■ Exercise prompt
Rewrite the lines below with each "computer-use agent" changed to "desktop agent", keeping everything else the same.

■ Data in this exercise
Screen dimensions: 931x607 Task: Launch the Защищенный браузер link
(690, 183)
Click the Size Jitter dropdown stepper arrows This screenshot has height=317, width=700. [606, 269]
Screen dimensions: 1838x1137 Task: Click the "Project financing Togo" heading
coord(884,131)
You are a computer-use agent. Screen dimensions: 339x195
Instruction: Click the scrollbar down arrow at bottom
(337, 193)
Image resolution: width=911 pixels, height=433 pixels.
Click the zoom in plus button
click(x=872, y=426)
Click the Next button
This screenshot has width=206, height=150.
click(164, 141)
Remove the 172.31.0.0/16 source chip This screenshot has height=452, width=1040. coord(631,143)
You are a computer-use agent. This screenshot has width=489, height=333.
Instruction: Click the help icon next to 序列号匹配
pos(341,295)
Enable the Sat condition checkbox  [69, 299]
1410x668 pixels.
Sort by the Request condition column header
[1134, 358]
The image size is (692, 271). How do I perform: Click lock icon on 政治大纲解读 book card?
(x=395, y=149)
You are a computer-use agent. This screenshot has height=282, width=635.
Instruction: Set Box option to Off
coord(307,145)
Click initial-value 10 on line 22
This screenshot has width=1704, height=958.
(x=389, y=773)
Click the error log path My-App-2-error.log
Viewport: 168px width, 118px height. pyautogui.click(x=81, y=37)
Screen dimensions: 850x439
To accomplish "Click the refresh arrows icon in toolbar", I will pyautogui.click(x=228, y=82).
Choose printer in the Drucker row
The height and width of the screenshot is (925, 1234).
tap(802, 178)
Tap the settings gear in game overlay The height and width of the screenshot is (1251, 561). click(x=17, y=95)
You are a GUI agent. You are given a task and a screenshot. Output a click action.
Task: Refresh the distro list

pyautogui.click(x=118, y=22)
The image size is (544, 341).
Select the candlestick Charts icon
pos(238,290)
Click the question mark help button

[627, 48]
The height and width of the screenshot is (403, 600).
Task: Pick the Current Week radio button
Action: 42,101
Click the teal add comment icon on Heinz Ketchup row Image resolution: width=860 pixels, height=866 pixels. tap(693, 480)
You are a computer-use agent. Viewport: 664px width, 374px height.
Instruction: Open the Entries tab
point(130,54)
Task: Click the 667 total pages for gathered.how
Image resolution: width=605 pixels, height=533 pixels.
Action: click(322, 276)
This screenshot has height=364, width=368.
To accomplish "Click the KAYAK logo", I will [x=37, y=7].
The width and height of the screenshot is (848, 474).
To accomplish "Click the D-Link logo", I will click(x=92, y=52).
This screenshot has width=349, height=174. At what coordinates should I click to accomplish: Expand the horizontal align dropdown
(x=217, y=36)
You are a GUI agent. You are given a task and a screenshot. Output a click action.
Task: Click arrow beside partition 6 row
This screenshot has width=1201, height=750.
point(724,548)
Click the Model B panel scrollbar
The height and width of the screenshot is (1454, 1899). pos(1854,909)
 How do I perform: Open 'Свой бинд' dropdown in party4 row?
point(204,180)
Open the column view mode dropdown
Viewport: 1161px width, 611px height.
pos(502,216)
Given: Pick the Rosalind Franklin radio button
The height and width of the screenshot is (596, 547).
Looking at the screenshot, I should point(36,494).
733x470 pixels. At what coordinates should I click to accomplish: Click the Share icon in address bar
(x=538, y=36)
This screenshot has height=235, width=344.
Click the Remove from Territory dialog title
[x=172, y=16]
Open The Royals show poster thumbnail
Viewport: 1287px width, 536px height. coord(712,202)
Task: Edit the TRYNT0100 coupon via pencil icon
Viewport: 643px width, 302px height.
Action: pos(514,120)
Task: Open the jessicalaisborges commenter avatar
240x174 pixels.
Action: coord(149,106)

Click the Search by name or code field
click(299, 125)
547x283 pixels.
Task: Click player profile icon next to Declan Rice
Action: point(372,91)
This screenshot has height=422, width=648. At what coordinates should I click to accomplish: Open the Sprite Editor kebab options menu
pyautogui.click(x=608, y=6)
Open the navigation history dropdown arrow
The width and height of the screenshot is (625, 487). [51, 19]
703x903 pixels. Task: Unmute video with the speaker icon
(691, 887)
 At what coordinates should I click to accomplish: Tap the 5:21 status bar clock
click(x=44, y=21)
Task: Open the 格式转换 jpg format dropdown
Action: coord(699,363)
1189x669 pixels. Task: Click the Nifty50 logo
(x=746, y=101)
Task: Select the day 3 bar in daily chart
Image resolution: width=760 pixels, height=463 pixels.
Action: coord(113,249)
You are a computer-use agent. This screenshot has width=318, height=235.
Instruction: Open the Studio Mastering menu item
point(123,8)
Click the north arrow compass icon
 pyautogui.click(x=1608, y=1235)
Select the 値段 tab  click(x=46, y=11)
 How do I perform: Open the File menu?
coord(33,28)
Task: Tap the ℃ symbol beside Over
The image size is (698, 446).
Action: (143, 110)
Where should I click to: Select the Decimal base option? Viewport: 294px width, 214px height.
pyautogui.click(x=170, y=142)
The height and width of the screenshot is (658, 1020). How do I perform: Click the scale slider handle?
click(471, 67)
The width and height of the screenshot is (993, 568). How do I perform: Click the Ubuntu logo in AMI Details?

■ The result
Screen dimensions: 931x607 Task: Launch the Защищенный браузер link
(690, 183)
Click the Size Jitter dropdown stepper arrows This screenshot has height=317, width=700. [606, 269]
Screen dimensions: 1838x1137 Task: Click the "Project financing Togo" heading
coord(884,131)
You are a desktop agent. Screen dimensions: 339x195
Instruction: Click the scrollbar down arrow at bottom
(337, 193)
Image resolution: width=911 pixels, height=433 pixels.
Click the zoom in plus button
click(x=872, y=426)
Click the Next button
This screenshot has width=206, height=150.
click(164, 141)
Remove the 172.31.0.0/16 source chip This screenshot has height=452, width=1040. coord(631,143)
You are a desktop agent. This screenshot has width=489, height=333.
Instruction: Click the help icon next to 序列号匹配
pos(341,295)
Enable the Sat condition checkbox  [69, 299]
1410x668 pixels.
Sort by the Request condition column header
[1134, 358]
The image size is (692, 271). How do I perform: Click lock icon on 政治大纲解读 book card?
(x=395, y=149)
You are a desktop agent. This screenshot has height=282, width=635.
Instruction: Set Box option to Off
coord(307,145)
Click initial-value 10 on line 22
This screenshot has width=1704, height=958.
(x=389, y=773)
Click the error log path My-App-2-error.log
Viewport: 168px width, 118px height. pyautogui.click(x=81, y=37)
Screen dimensions: 850x439
To accomplish "Click the refresh arrows icon in toolbar", I will pyautogui.click(x=228, y=82).
Choose printer in the Drucker row
The height and width of the screenshot is (925, 1234).
tap(802, 178)
Tap the settings gear in game overlay The height and width of the screenshot is (1251, 561). click(x=17, y=95)
You are a GUI agent. You are given a task and a screenshot. Output a click action.
Task: Refresh the distro list

pyautogui.click(x=118, y=22)
The image size is (544, 341).
Select the candlestick Charts icon
pos(238,290)
Click the question mark help button

[627, 48]
The height and width of the screenshot is (403, 600).
Task: Pick the Current Week radio button
Action: 42,101
Click the teal add comment icon on Heinz Ketchup row Image resolution: width=860 pixels, height=866 pixels. tap(693, 480)
You are a desktop agent. Viewport: 664px width, 374px height.
Instruction: Open the Entries tab
point(130,54)
Task: Click the 667 total pages for gathered.how
Image resolution: width=605 pixels, height=533 pixels.
Action: click(322, 276)
This screenshot has height=364, width=368.
To accomplish "Click the KAYAK logo", I will [x=37, y=7].
The width and height of the screenshot is (848, 474).
To accomplish "Click the D-Link logo", I will click(x=92, y=52).
This screenshot has width=349, height=174. At what coordinates should I click to accomplish: Expand the horizontal align dropdown
(x=217, y=36)
You are a GUI agent. You are given a task and a screenshot. Output a click action.
Task: Click arrow beside partition 6 row
This screenshot has width=1201, height=750.
point(724,548)
Click the Model B panel scrollbar
The height and width of the screenshot is (1454, 1899). pos(1854,909)
 How do I perform: Open 'Свой бинд' dropdown in party4 row?
point(204,180)
Open the column view mode dropdown
Viewport: 1161px width, 611px height.
pos(502,216)
Given: Pick the Rosalind Franklin radio button
The height and width of the screenshot is (596, 547).
Looking at the screenshot, I should point(36,494).
733x470 pixels. At what coordinates should I click to accomplish: Click the Share icon in address bar
(x=538, y=36)
This screenshot has height=235, width=344.
Click the Remove from Territory dialog title
[x=172, y=16]
Open The Royals show poster thumbnail
Viewport: 1287px width, 536px height. coord(712,202)
Task: Edit the TRYNT0100 coupon via pencil icon
Viewport: 643px width, 302px height.
Action: pos(514,120)
Task: Open the jessicalaisborges commenter avatar
240x174 pixels.
Action: coord(149,106)

Click the Search by name or code field
click(299, 125)
547x283 pixels.
Task: Click player profile icon next to Declan Rice
Action: point(372,91)
This screenshot has height=422, width=648. At what coordinates should I click to accomplish: Open the Sprite Editor kebab options menu
pyautogui.click(x=608, y=6)
Open the navigation history dropdown arrow
The width and height of the screenshot is (625, 487). [51, 19]
703x903 pixels. Task: Unmute video with the speaker icon
(691, 887)
 At what coordinates should I click to accomplish: Tap the 5:21 status bar clock
click(x=44, y=21)
Task: Open the 格式转换 jpg format dropdown
Action: coord(699,363)
1189x669 pixels. Task: Click the Nifty50 logo
(x=746, y=101)
Task: Select the day 3 bar in daily chart
Image resolution: width=760 pixels, height=463 pixels.
Action: coord(113,249)
You are a desktop agent. This screenshot has width=318, height=235.
Instruction: Open the Studio Mastering menu item
point(123,8)
Click the north arrow compass icon
 pyautogui.click(x=1608, y=1235)
Select the 値段 tab  click(x=46, y=11)
 How do I perform: Open the File menu?
coord(33,28)
Task: Tap the ℃ symbol beside Over
The image size is (698, 446).
Action: (143, 110)
Where should I click to: Select the Decimal base option? Viewport: 294px width, 214px height.
pyautogui.click(x=170, y=142)
The height and width of the screenshot is (658, 1020). How do I perform: Click the scale slider handle?
click(471, 67)
The width and height of the screenshot is (993, 568). How do I perform: Click the Ubuntu logo in AMI Details?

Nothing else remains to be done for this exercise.